* [Tujuan Tugas 1]:
Menurut kutipan sejarah Rasulullah di Madinah, dua suku besar apa yang berhasil disatukan di kawasan Yatsrib?
* [Tujuan Tugas 2]:
Tolong lanjutkan kutipan sejarah Rasulullah di Madinah, dimulai sesudah kalimat terakhirnya.

* [Teks Bacaan]:
^^^^^^^^^^^^^^^^

Belakangan, apa yang ditetapkan Rasulullah ternyata benar. Sekiranya para
pelintas batas kaum kafir Quraisy harus ditahan di Madinah maka sudah barang
tentu akan memberikan beban ekonomi tambahan bagi masyarakat Madinah yang sudah
kebanjiran pengunsi dari Meca. Sebaliknya kalau para pelintas batas dari
Madinah ditahan di Mekkah dibiarkan, karena pasiti mereka itu para kader dan
dapat melakukan uapay politik pecah-belah di antara suku-suku yang ada di dalam
masyarakat Quraish. Pada saat bersamaan, Rasulullah terus menggalang pengaruh
dengan kabilah-kabilah pinggiran dan karena kepiawaiannya, maka Rasulullah
berhasil memukai sejumlah kabilah-kabilah kecil dan bersatu di bawah kekuatan
Rasulullah. Kabilah-kabilah yang tadinya terpecah belah di kawasan Yatsrib
(Madinah), Rasulullah berhasil disatukannya, terutama dua suku besar yaitu suku
'Aus dan suku Khazraj. Akhirnya kekuatan umat Islam yang juga didukung oleh umat
Agama lain semakin besar. Pada saat bersamaan, diplomasi publik dan diplomasi
internasional Rasulullah jalan terus, melampaui batas-batas geografis Arab,
termasuk menjali kerjasama dengan negara adidaya Romawi Bizantium di Barat dan
Persia di Timur.

^^^^^^^^^^^^^^^^

* [Bagian Data]:

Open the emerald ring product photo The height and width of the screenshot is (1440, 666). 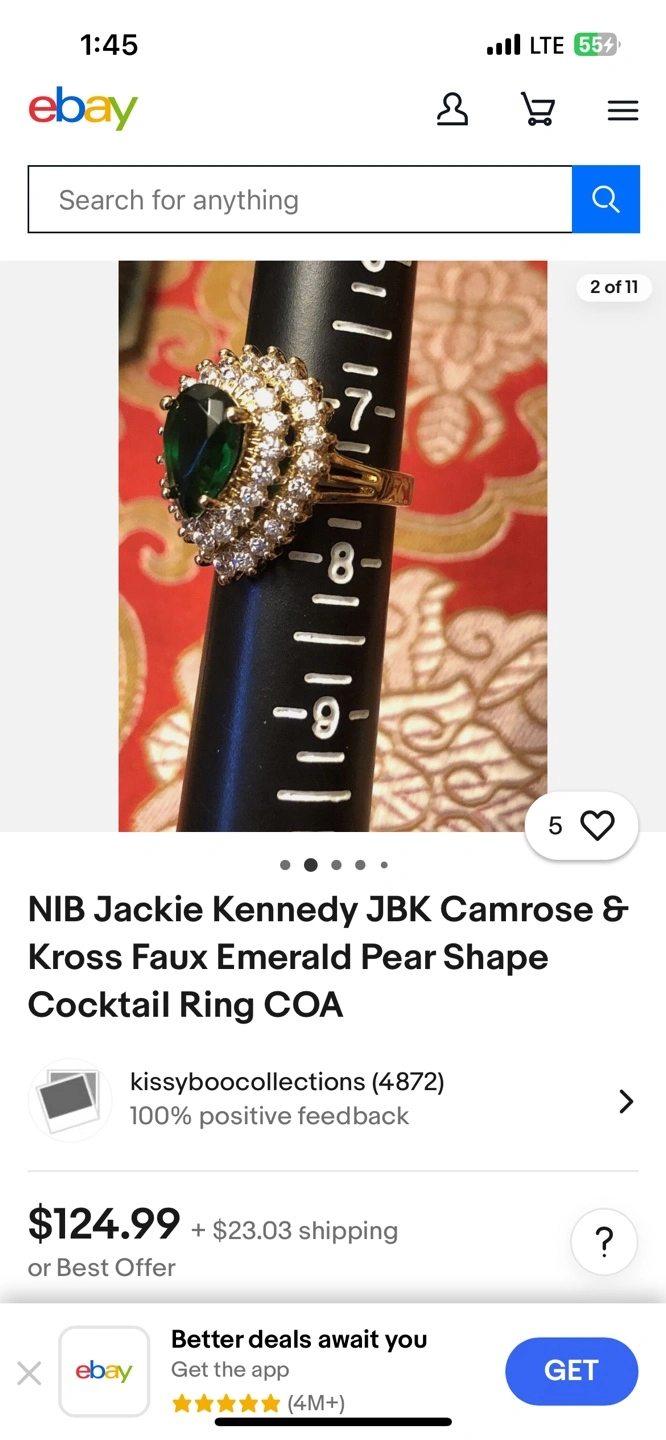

^^^^^^^^^^^^^^^^

* [Jawaban Latihan 1]:
Suku 'Aus dan suku Khazraj.

* [Jawaban Latihan 2]:
Kafir Quraisy Mekkah semakin terkucil karena kabilah-kabilah kecil yang berada
di bawah pengaruhnya satu per satu meninggalkannya dan bergabung dengan
kekuatan Rasulullah. Pengaruh Rasulullah semakin tak terbendung. Namun tidak
berarti kaum kafir tidak memiliki kekuatan. Sisa-sisa kekuatan mereka
sewaktu-waktu dihimpun untuk menyerang kekuatan Rasulullah, tetapi
kekuatan-kekuatan mereka tetap dipatahkan. Tentara-tentara kaum kafir Quraisy
seringkali kehilangan fokus sehingga meskipun jumlah mereka besar tetapi mereka
tetap tidak berdaya menghadapi pasukan Rasulullah yang sudah dilatih dengan
menghadirkan pelatih-pelatih asing profesional, termasuk di antaranya yang amat
terkenal sebagai arsitek perang Rasulullah, yaitu Salman al-Farisi, seorang
expertist perang dari Persia.
Keunggulan diplomasi dan strategi Rasulullah memang betul-betul menakjubkan.
Suatu ketika tahanan Perang Badar yang dutahan di depan mesjid menimbulkan
persoalan. Rasulullah meminta pendapat para sahabatnya. Umar mengusulkan
laki-lakinya berlaku hukum perang, dibunuh dan perempuannya dijadikan budak.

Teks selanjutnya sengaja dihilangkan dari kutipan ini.